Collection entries

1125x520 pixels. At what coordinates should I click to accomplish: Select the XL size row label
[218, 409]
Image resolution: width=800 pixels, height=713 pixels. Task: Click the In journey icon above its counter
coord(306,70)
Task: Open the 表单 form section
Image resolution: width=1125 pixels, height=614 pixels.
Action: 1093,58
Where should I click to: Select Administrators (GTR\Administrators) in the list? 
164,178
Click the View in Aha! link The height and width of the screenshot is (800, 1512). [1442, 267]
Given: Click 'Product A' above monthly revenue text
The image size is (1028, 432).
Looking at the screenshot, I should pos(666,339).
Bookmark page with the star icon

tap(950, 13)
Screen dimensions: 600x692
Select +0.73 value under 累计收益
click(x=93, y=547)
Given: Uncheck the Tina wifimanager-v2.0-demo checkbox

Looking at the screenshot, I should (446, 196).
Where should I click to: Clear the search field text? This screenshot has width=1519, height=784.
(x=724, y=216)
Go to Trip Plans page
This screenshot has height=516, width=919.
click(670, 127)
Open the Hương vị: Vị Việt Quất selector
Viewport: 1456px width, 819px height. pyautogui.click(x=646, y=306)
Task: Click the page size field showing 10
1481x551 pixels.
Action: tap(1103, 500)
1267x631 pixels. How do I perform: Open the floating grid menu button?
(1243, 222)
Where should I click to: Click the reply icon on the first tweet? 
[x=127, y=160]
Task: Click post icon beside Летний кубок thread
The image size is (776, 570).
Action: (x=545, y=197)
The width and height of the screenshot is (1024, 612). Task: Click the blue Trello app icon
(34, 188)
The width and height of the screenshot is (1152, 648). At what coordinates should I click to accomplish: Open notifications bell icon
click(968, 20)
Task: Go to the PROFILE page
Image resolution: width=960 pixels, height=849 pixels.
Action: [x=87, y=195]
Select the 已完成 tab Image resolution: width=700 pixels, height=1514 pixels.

▶ [THE TASK]:
Show each line of the material above that contains the string "field", treating uppercase and lowercase letters as different.

▶ [TASK ANSWER]:
Where should I click to: Clear the search field text? This screenshot has width=1519, height=784.
Task: Click the page size field showing 10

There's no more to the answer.